TDS not deducted: Assessee not in default subject to condition !
Any sum payable to a resident on account of interest, commission or brokerage, Rent, Royalty, fees for professional services or, technical services payable to a resident, or amounts payable to a contractor or sub-contractor being resident for carrying out any work on which tax is deductible at source and such tax has not been deducted or, after deduction, has not been paid on or before the due date specified in section 139(1) of Income Tax Act 1961. Then 30% of any sum payable shall be disallowed.
Where the tax has been deducted in any subsequent year, or has been deducted during the previous year but paid after the due date specified in section 139(1), than 30 % of such sum shall be allowed as a deduction in computing the income of the previous year in which such tax has been deducted and paid.
Also where an assessee fails to deduct the whole or any part of the tax in accordance with the provisions of Chapter XVII-B on any such sum but is not deemed to be an assessee in default under the first proviso of section 201(1), then, for the purpose of this sub-clause, it shall be deemed that the assessee has deducted and paid the tax on such sum on the date of furnishing of return of income by the resident payee referred to in the said proviso.

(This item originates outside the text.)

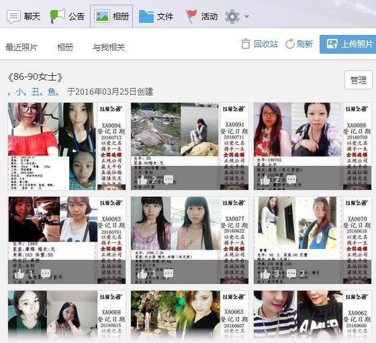Open comments on the XA0088 photo

291,179
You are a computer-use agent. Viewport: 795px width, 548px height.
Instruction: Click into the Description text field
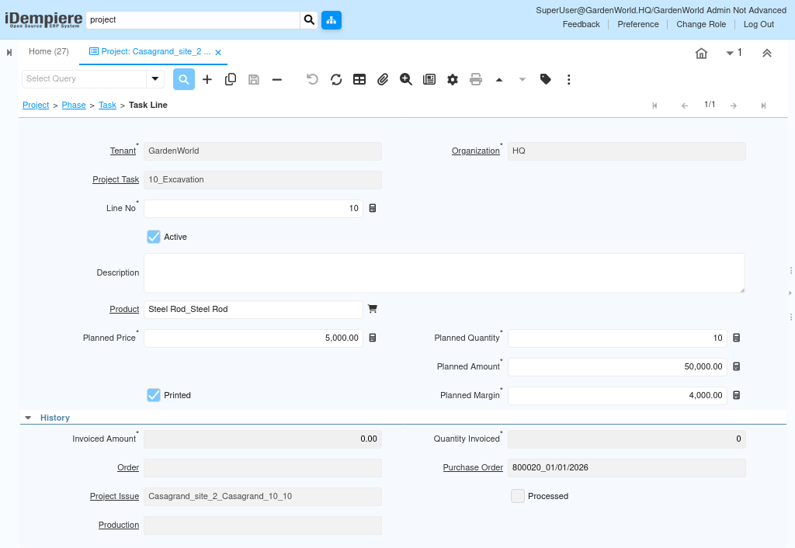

First proviso to Section 201(1)
Any person, including the principal officer of a company, who fails to deduct the whole or any part of the tax in accordance with the provisions of the Chapter XVII-B on the sum paid to a resident or on the sum credited to the account of a resident shall not be deemed to be an assessee in default in respect of such tax if such resident
(i) has furnished his return of income under section 139;
(ii) has taken into account such sum for computing income in such return of income; and
(iii) has paid the tax due on the income declared by him in such return of income,
and the person furnishes a certificate to this effect from an Chartered Accountant in Form 26A.